Some people make resolutions.
Some eat pork and sauerkraut.
Miranda Gruber (front) and Casey Gibson paddle during the 2010 Allegheny River Competitive Paddlers’ New Year’s Day Paddle.
And, some go outside and spend time on the water.
The Allegheny River Competitive Paddlers (ARCP) paddle every New Year's Day.
"The annual New Year's Day Paddle for me began in 1977," ARCP founding member Paul Gruber said.
That was his first year in canoe racing.
"Paul Carlberg, my original racing partner, paddled with me from the Warren General Hospital boat launch to Dunn's Eddy, roughly an eight-mile trip," Gruber said. "We made the front page of the Warren Times Observer on that initial voyage. Someone saw us on the water and snapped a picture as we were paddling under the railroad bridge. The caption in the paper said, 'Sailing into the Sunset.'"
"I decided then to do it every year and it became a New Year's Day tradition," he said.
It hasn't always been easy to find people to join him.
"It is much easier convincing friends to join me during ideal situations, but how often doe that happen on January First? Consequently, over the past 35 years, some of my trips were alone," he said. In the average year, at least a few people join. "There have been more than 50 different people do the New Year's Day paddle with me over the years."
The weather makes a difference, but it doesn't shut the event down.

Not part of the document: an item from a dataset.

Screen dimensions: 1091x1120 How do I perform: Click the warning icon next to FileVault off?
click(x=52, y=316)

"We have seen high water, low water, had to break through ice just to get in and out, snow storms, heavy rain, hail, dense fog, and yes, we have had nice days with warm bright sunshine, too," Gruber said. "Some years we needed to bundle up and make it a real short outing. Other times we could linger and enjoy the fresh air wearing just a T-shirt and jeans."

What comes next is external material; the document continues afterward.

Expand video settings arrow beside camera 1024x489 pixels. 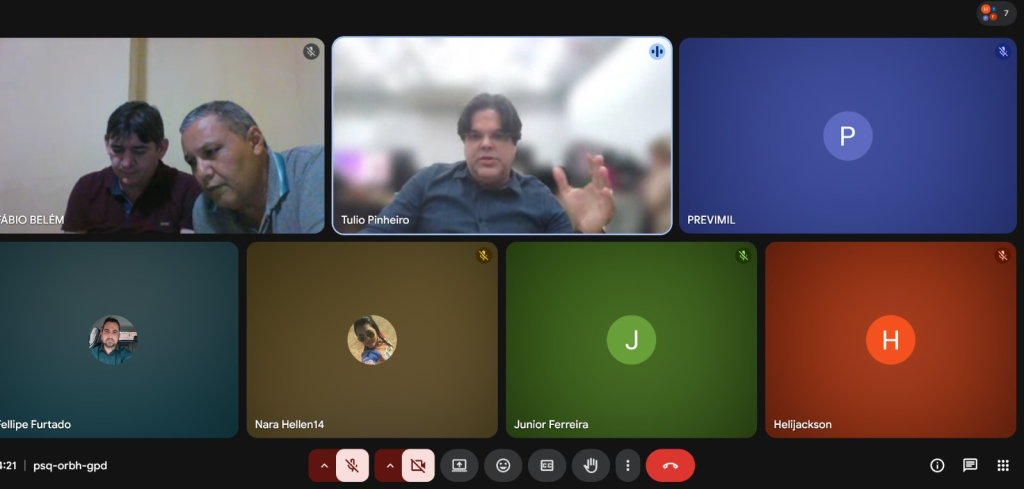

Personal flotation devices are required gear. In colder weather, wet suits are, too. "Occasionally, someone gets too close to an overhanging tree branch or hits an underwater obstruction and has an unexpected swim."
Those accidents bring to mind the "Bottoms Up Canoe Club" of the 70s and 80s.
Racing experience is not required, but because of the cold water conditions, the group discourages inexperienced paddlers. Canoes, kayaks, and even rowboats are welcome and have participated in years past.
In what has become a family event for Gruber, the 2013 event could feature eight or more paddlers. "This year's adventure with the Allegheny River being quite high will be a loop starting in Irvine paddling upstream as far as the group feels comfortable, then paddling or floating back to where we put in," Gruber said. "My son, Wade, and youngest daughter, Miranda, have been regulars the last few years, along with close friends Fran and Mark Kopta. So far, eight paddlers have shown an interest in joining the group's 2013 New Year's Day Paddle."
Some old acquaintances have stopped going on the outings, but they're not forgotten. "Paul (Carlberg) paddled with me for several years until other activities took precedence for him."
For, "We two have paddled in the stream, from noon until dinner time. But seas between us broad have roared since times gone by."